* **Source passage**
▬▬▬▬▬▬▬▬▬▬
Champagne Cake Roll

This light and spongey champagne cake roll is flavored with reduced champagne and vanilla. Fill with champagne whipped cream to make an extra sparkly and celebratory New Year’s Eve dessert!

Champagne cake roll

I decided we needed 1 more dessert this year! Let’s toast to the holiday season and a very happy new year ahead. I’m hoping you saved room for cake to celebrate 2019. And not just any cake… CHAMPAGNE CAKE ROLL.


Champagne cake roll

Champagne Cake Roll

There are two parts to today’s champagne cake roll.

  1. Champagne Sponge Cake
  2. Champagne Whipped Cream

Before we even talk about how to make the sponge cake or whipped cream, we need to discuss the champagne. Let’s take something we learned from Strawberry Cake and reduce a flavor down. Reducing a flavor down packs as much flavor as possible into the cake without altering the cake’s texture. And today’s flavor is champagne! Reduce 1 cup of your favorite champagne down to 4 Tablespoons, which will take around 20 minutes. The reduced champagne will be dark with a very concentrated flavor. Delish.

Reduced champagne for champagne cake roll

Let’s Make Sponge Cake!

The entire cake is light and airy, floating on your tastebuds just like a glass of bubbly. Have you ever made sponge cake before? What’s interesting about sponge cake is that it’s made without butter or oil. All the magic happens with the eggs. We’ll whip egg whites and a little sugar into stiff peaks, pictured below, then fold them into the cake batter.

We’ll also use egg yolks, sifted cake flour (lightest texture ever!), baking powder for added lift, vanilla extract, and the reduced champagne. Takes an extra minute to whip the eggs, but the texture is unbelievable!

Tip: You get more volume with room temperature eggs than cold eggs. Before beginning, set the eggs in a cup of warm water for 10 minutes to warm them up.

Whipped egg whites for sponge cake

Bake the cake roll in a 10×15 inch pan. A larger pan, such as a 12×17 inch pan, is doable but it yields a thinner and more fragile cake. 10×15 inch jelly roll pan is best!

Sponge cake batter

How to Shape a Cake Roll

Shaping a cake roll is easier than it looks. There are two tricks:

  1. The 1st trick is to roll the cake up, without filling, while it’s still warm. Why? If the cake cools in the rolled shape, it will make rolling the cake with the filling inside EASIER.
  2. The 2nd trick is to roll the cake up with a clean kitchen towel or piece of parchment paper. Why? The warm cake will be sticky and stick to itself otherwise. Dust the towel or parchment paper with confectioners’ sugar for a little extra sweetness… and just in case there is any chance of sticking!

These two tricks help guarantee no rips, no cracks, and no sticking.
▬▬▬▬▬▬▬▬▬▬
* **Brief 1**
Answer these about the champagne cake roll recipe, one a line:
(a) How much champagne gets reduced, and down to how much?
(b) Which pan size does the recipe call best for baking the cake roll?
(c) How long should the eggs sit in warm water before you begin?
* **Brief 2**
Write out the champagne cake roll recipe starting with "This light and" and going on through "Year’s Eve dessert!", and swap "vanilla" for "orange" throughout.
The listing that follows has nothing to do with the recipe.
▬▬▬▬▬▬▬▬▬▬
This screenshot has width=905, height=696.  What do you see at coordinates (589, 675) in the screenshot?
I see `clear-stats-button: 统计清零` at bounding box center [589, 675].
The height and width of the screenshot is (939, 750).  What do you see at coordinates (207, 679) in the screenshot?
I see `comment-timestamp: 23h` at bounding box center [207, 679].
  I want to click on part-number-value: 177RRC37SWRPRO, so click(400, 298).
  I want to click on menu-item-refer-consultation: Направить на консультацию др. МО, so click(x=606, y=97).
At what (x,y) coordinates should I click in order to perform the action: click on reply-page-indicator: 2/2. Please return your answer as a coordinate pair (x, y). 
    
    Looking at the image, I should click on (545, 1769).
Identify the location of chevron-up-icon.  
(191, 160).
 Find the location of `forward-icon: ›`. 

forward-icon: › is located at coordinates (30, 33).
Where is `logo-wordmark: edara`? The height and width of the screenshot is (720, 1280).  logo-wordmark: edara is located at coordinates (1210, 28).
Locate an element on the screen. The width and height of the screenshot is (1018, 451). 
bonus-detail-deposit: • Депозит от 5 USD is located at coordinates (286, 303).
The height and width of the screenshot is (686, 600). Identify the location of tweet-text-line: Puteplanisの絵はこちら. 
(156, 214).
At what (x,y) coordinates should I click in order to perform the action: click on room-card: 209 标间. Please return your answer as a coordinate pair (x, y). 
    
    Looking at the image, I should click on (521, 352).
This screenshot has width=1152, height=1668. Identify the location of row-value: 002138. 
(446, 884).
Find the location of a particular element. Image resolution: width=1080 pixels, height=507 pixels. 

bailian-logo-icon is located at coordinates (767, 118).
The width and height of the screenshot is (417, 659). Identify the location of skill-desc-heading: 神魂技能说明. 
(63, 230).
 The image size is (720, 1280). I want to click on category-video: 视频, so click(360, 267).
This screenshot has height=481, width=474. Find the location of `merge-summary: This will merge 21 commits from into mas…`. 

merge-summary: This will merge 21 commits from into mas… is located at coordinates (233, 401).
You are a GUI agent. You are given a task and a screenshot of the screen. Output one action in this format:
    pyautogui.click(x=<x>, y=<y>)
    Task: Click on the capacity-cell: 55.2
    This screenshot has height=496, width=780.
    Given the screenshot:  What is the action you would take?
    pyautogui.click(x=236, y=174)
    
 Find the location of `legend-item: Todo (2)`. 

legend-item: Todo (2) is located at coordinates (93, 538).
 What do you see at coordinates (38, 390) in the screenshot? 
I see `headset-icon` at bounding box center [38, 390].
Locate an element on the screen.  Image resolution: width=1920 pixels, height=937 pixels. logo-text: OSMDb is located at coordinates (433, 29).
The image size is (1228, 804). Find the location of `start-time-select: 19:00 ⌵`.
▬▬▬▬▬▬▬▬▬▬
* **Output 1**
(a) 1 cup of champagne, reduced down to 4 Tablespoons.
(b) A 10×15 inch jelly roll pan.
(c) 10 minutes.

* **Output 2**
This light and spongey champagne cake roll is flavored with reduced champagne and orange. Fill with champagne whipped cream to make an extra sparkly and celebratory New Year’s Eve dessert!